Second Row: Jack Vosti, Charlie Stanbridge, Arthur Stevens, Alex Duncan, Dick Taylor, Ted Baker.

Front Row: Basil McCormack, Arthur Rayson, Allan Geddes (vice-captain), Syd Coventry (captain), Barney Carr, Arthur "Bull" Coghlan, Herbert White.

The son of George Rayson (1873-1960), and Minnie Rayson (1876-1939), née Dawson, Arthur William Rayson was born at Dunolly, Victoria on 1 December 1898.

He married May Perrett (1900-1984) in 1922. They had three children: a daughter, Dorothy, and two sons, Alan Arthur Rayson (1924–1982), and Coleman Medalist Noel Douglas Rayson (1933–2003), both of whom played for Geelong.

==Football==
Recruited to Geelong from the Cobden Football Club, Rayson was a rover who liked to use the stab kick. He played at half-forward flank in Geelong's 1925 premiership team.

===Geelong (Seconds)===
He kicked 4 goals, and was one of Geelong's best players in the team that won the VFL's 1923 "Junior League" premiership, against Richmond, 9.12 (66) to 5.10 (40), despite having to play the entire second half with only 17 men.

===Geelong (Firsts)===

====7 August 1926====

    Geelong hit the lead in the third quarter, a signal for

St Kilda to apply greater force. Down went Chambers of

Geelong, a boundary umpire histrionically threatening to

report a St Kilda player. Next, Rayson, a brilliant Geelong

player and also the Geelong caretaker, fell to the ground

and with broken ribs. He was carried dramatically to his

house within the grounds.

    It was the signal for all hell to break loose. When the

bell rang, the Saints sensed big trouble and tried to leave

the ground hurriedly; Shelton and Stan Hepburn were

engulfed on the field by swarming, shouting barrackers.

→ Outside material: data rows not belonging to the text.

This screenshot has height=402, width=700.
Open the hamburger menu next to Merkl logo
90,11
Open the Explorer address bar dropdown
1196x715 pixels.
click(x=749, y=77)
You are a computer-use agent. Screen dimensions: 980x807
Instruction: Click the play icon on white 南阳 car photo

The Geelong supporters had become an unruly, vengeful

mob.

    Shelton was hit by an umbrella wielded with wounding

purpose and suffered a torrent of abuse and blows.

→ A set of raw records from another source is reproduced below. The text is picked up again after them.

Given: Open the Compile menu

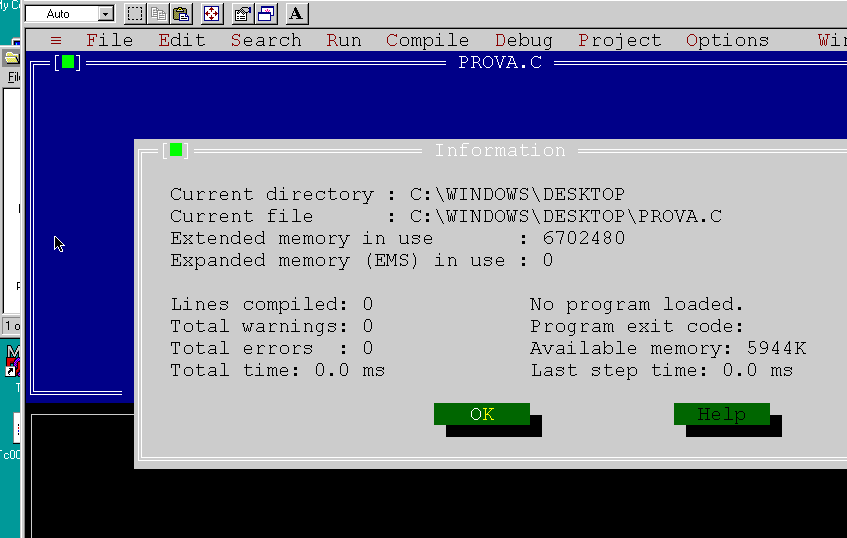Looking at the screenshot, I should tap(427, 40).
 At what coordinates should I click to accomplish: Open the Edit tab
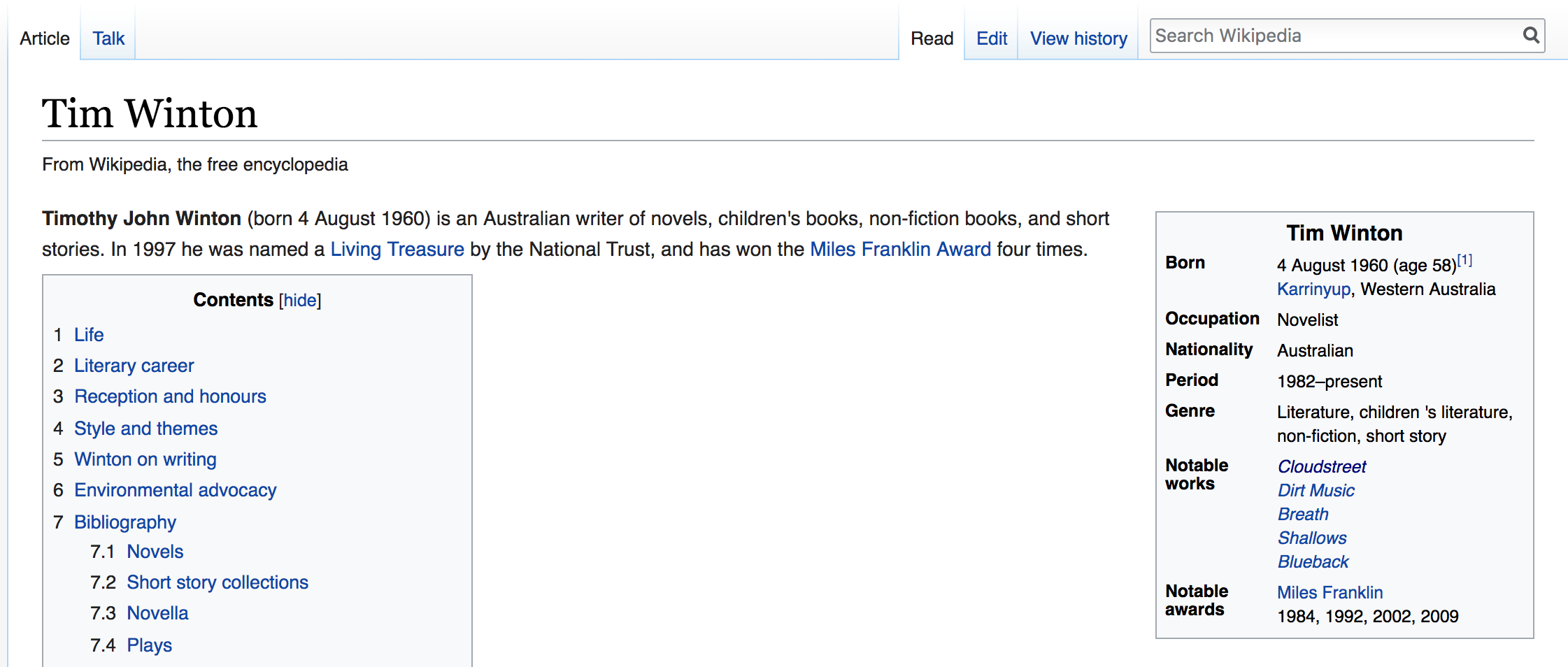pos(991,38)
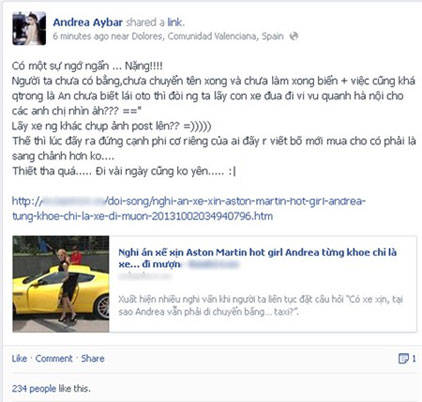Screen dimensions: 422x402
Task: Open article title 'Nghi án xế xịn Aston Martin'
Action: point(257,258)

Another Geelong fan wrenched a picket from the fence

and advanced on Shelton. Shelton smartly dodged the

blow, grabbed the picket and held it to defend himself.

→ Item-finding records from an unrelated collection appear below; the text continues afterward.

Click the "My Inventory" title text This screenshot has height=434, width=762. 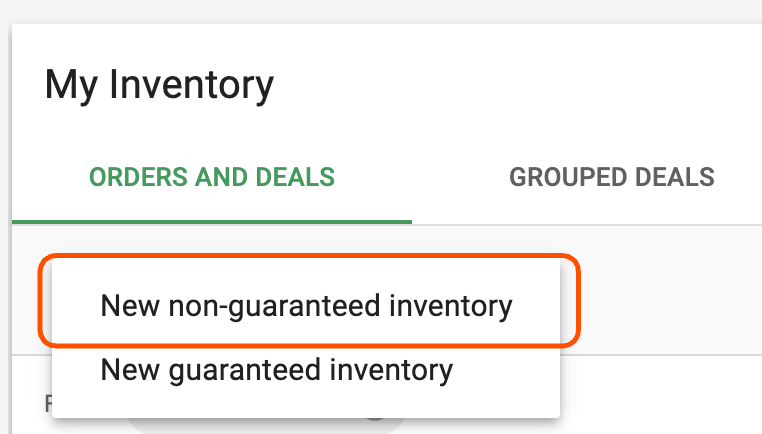(159, 85)
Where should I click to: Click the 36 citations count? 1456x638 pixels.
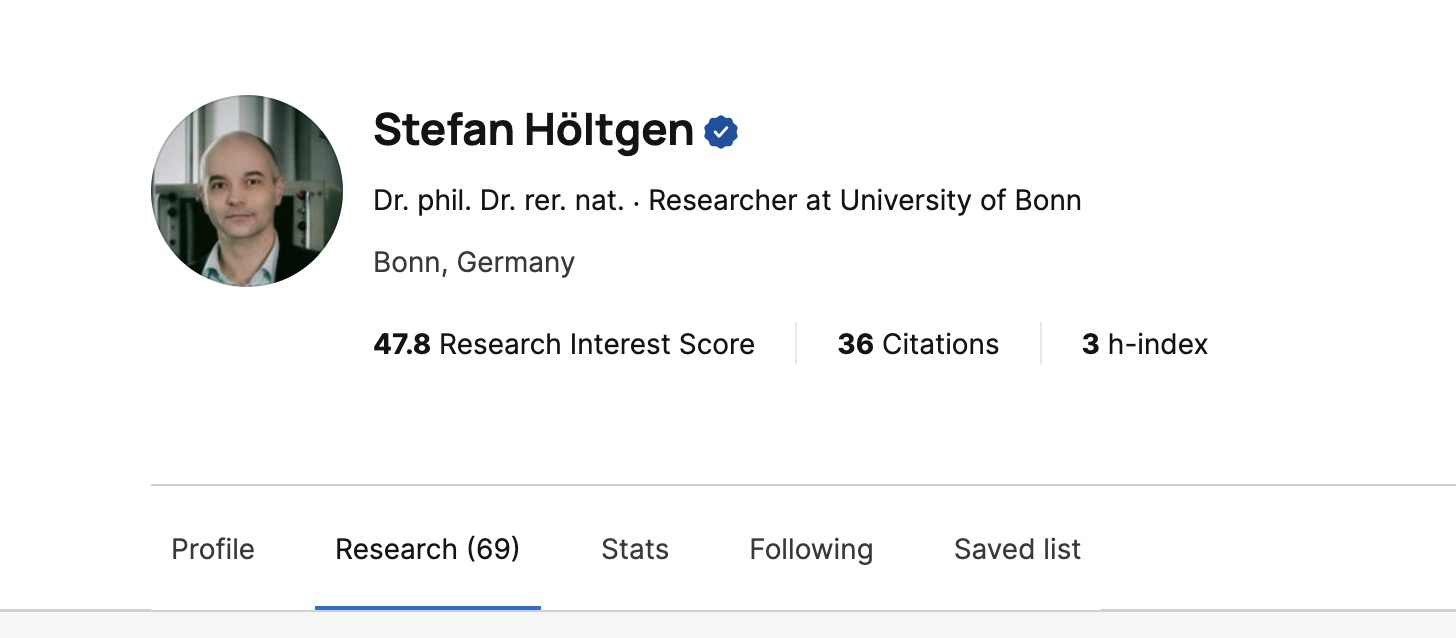855,344
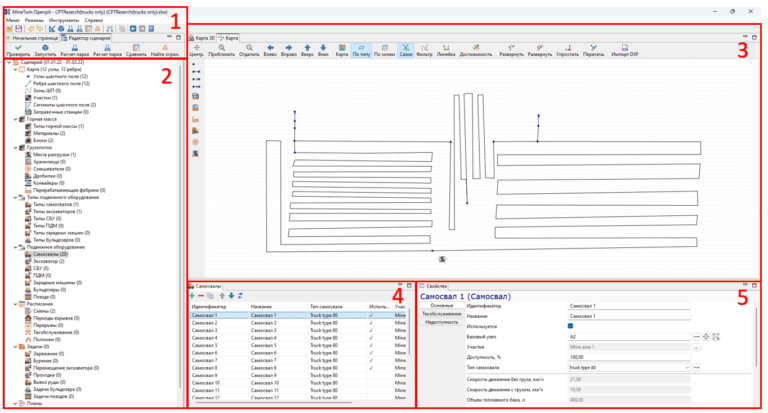
Task: Collapse the Расписания tree node
Action: (16, 304)
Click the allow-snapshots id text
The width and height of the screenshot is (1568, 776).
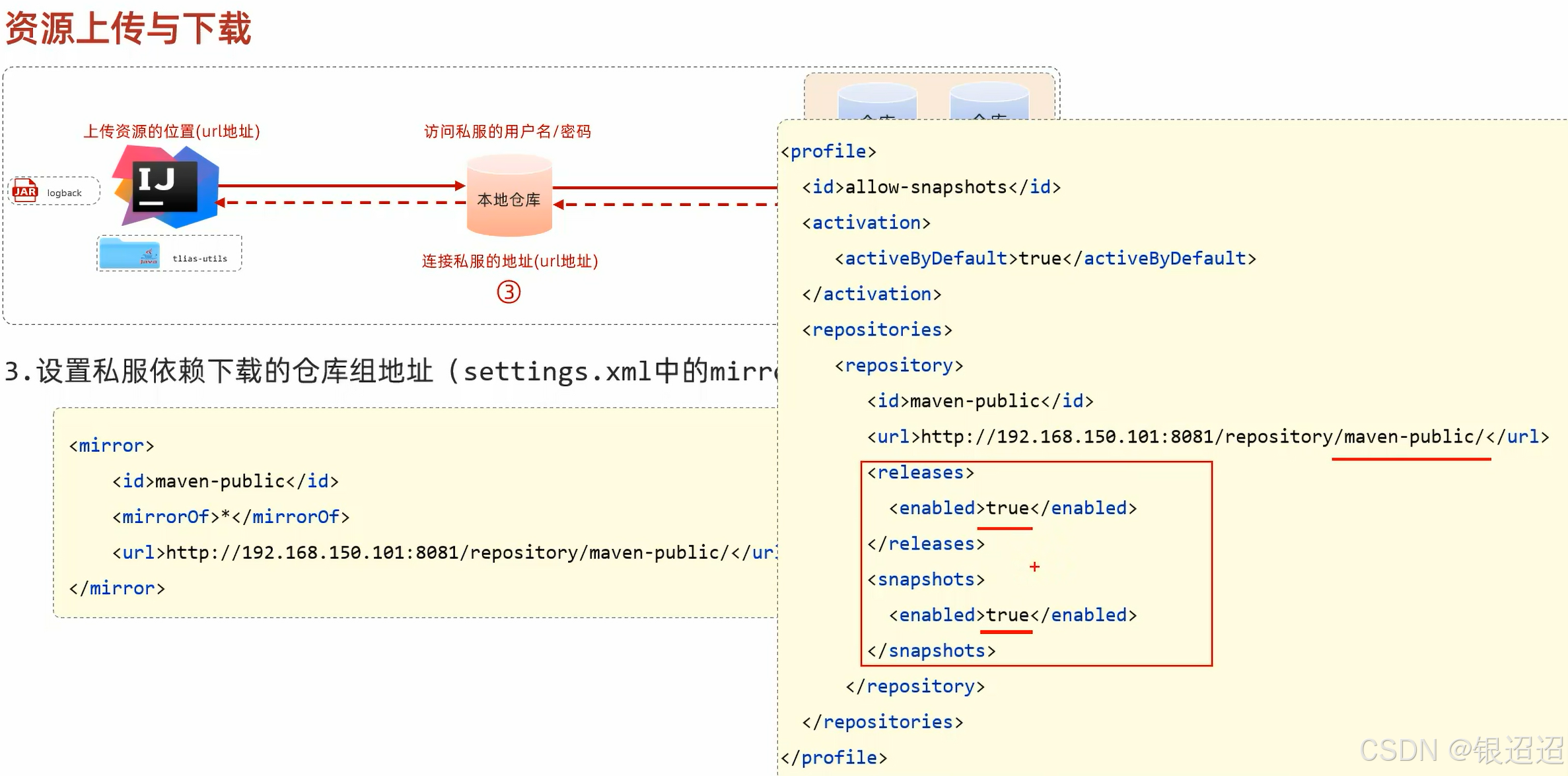926,188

A mounted policeman rode up, tore the picket from

Shelton's hands and with arrogant urgency hustled

Shelton and Hepburn up the race and into the rooms.

                (Main and Allen, 2002, p.336)

Main and Allen, (2002, p. 336) have, along with Feldman and Holmesby (1992), become confused between John Thomas "Jack" Shelton and the other St Kilda Shelton (John Frederick "Jack" Shelton). John Thomas "Jack" Shelton was not in the St Kilda team that played against Geelong at the Corio Oval on 7 August 1926, but John Frederick "Jack" Shelton did play for St Kilda on that day. Therefore, the "Shelton" mentioned in the account of the thuggery directed, particularly, at Rayson (who also worked as the caretaker at the Corio Oval), by members of the St Kilda team, and the account of the spectators' response to Rayson's injury (which included broken ribs), specifically directed at Shelton, refers exclusively to John Frederick "Jack" Shelton, and not John Thomas "Jack" Shelton (as Feldman and Holmesby, and Main and Allen have mistakenly supposed).

==Death==
He died at Geelong West, Victoria on 21 January 1970.